Вот фокусник! Он всегда все знает про нее. Но сейчас это даже на руку, он понял, и ни о чем говорить не надо. Конечно, может, он не сразу поверит этой внезапной перемене, но она постарается доказать свою любовь.
– Юра, любимый, я все объясню. – Она сделала пару шагов к его креслу, желая быть ближе. – Я была такая дура, такая стерва…
Он поморщился, словно от головной боли.
– Света, хватит, не унижайся. Мне это неприятно и не нужно. Давай обойдемся без последнего объяснения.
Она замерла. Последнего? Нет, это же первое их искреннее объяснение, это только начало!
– Я все равно скажу, Юра, – торопливо и настойчиво заговорила она. – Я люблю тебя, давно люблю, только не понимала этого. Юра, ты должен мне поверить!
Она смотрела умоляюще, а он не отвечал. Долго, слишком долго. Наконец, выдохнул:
– Я тебе верю. А как же твой Улицкий?
Она повела плечами, будто открещиваясь от своей бывшей любви.
– Я… сегодня поняла, что давно уже не люблю его, просто… Просто я влюбилась в него еще в детстве и привыкла думать, что всегда буду любить. Я воображала, что он необыкновенный, самый лучший, а он оказался жалким и беспомощным.

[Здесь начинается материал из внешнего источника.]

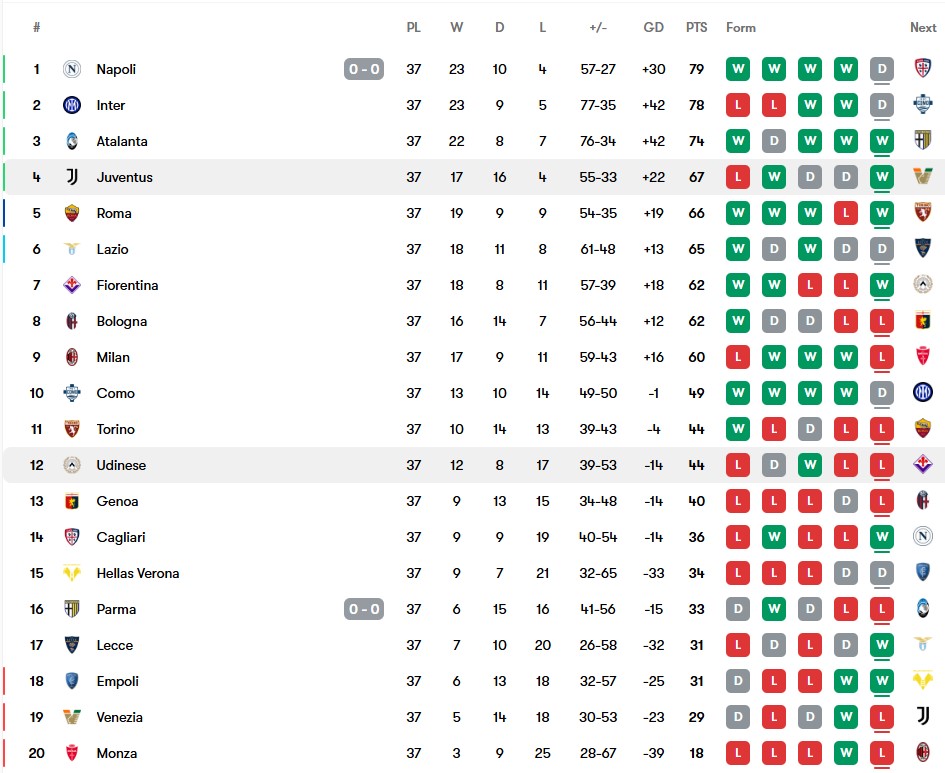Open Napoli's live 0 - 0 score badge
Screen dimensions: 945x773
pyautogui.click(x=364, y=69)
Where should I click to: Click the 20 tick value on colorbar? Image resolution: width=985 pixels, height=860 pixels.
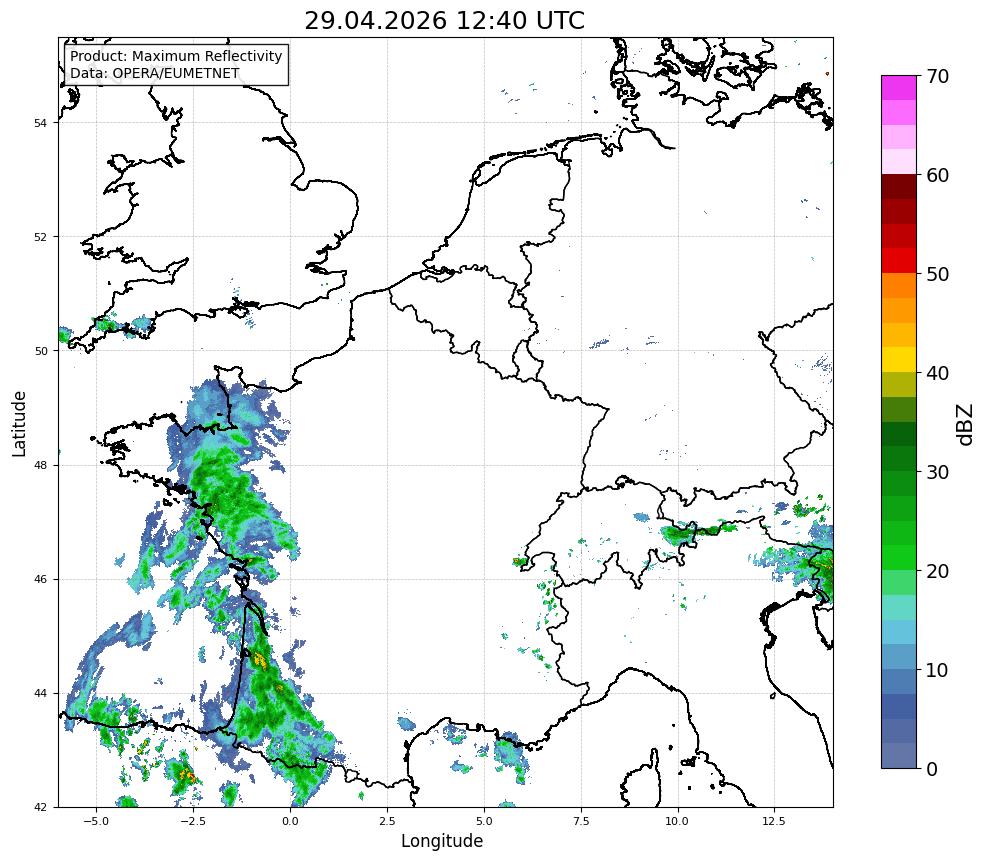937,571
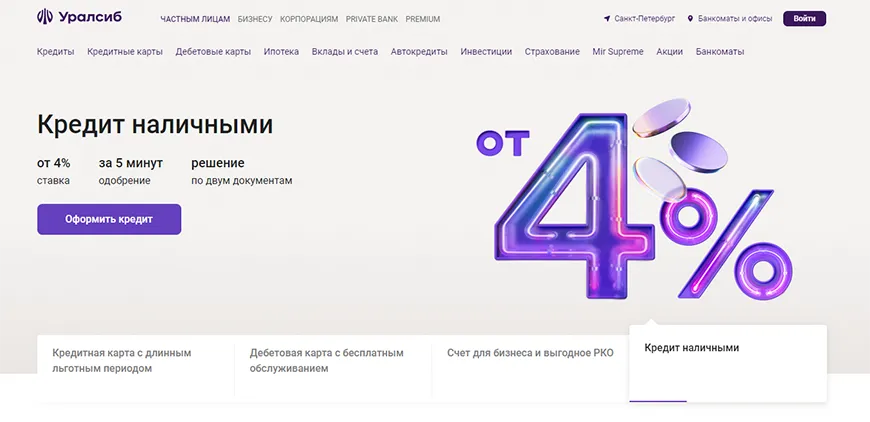Screen dimensions: 870x422
Task: Navigate to Вклады и счета
Action: 345,52
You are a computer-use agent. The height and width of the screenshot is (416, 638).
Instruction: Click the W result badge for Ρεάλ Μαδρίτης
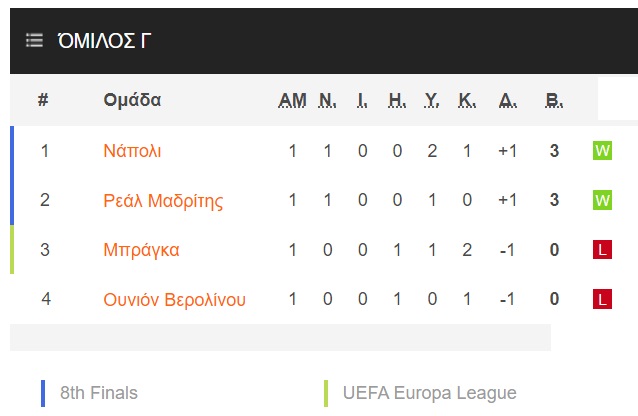(602, 200)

– Нет, – покачал головой Юрий. – Он обычный порядочный человек. Просто в этом новом, с ног на голову перевернутом мире ему неуютно, и он пытается жить по законам старого мира, к которому будет принадлежать до конца своих дней.
– Ах, плевать мне на него! Юра, неужели теперь, когда я… Ты что, не рад?..
Она умолкла. Почему он не поможет ей? Протянул бы руки, обнял, поцеловал… Это лучше любых слов. Неужели хочет поиздеваться? Но тут она поняла, что он удерживает ее на расстоянии не из мстительности. Глаза его были потухшими, безжизненными.
– Рад?.. Было время, когда я прыгал бы до седьмого неба от счастья, услышав такое от тебя. А сейчас это не имеет никакого значения.
– Имеет, – упрямо возразила она. – Ты ведь любишь меня! И Маня так сказала.
– Маня сказала то, что знала она. Но это не есть истина. Света, тебе никогда не приходило в голову, что даже самая сильная любовь может износиться? – Он замолк на несколько секунд, глядя на ее изумленное лицо, вздохнул и продолжил: – Вот и моя износилась. Износилась в бесконечной борьбе с Михаилом Улицким и твоим чертовым упрямством. Ты же, как бультерьер, вцепляешься в то, чего хочешь… Или думаешь, что хочешь…
– Нет, не бывает так, чтобы любовь износилась… – попробовала вставить она, но Юрий не дал.
– А твоя – к Улицкому?
– Я не любила его по-настоящему!
– Ну да, ты всего лишь имитировала любовь столько лет. Света, я не упрекаю и не обвиняю, и твои оправдательные речи мне не нужны. Все, проехали – финита ля комедия… Если тебе угодно, могу попробовать объяснить, что я имею в виду, хотя какой смысл…
Она смотрела в его поблекшие, потерявшие после смерти дочери свою пронзительную синь глаза, и слушала ровный бесстрастный голос. Интонации были незнакомыми, слова тоже. Ей показалось, впервые в жизни он говорит с ней по-человечески – без ехидства, без загадок – просто говорит, как все нормальные люди.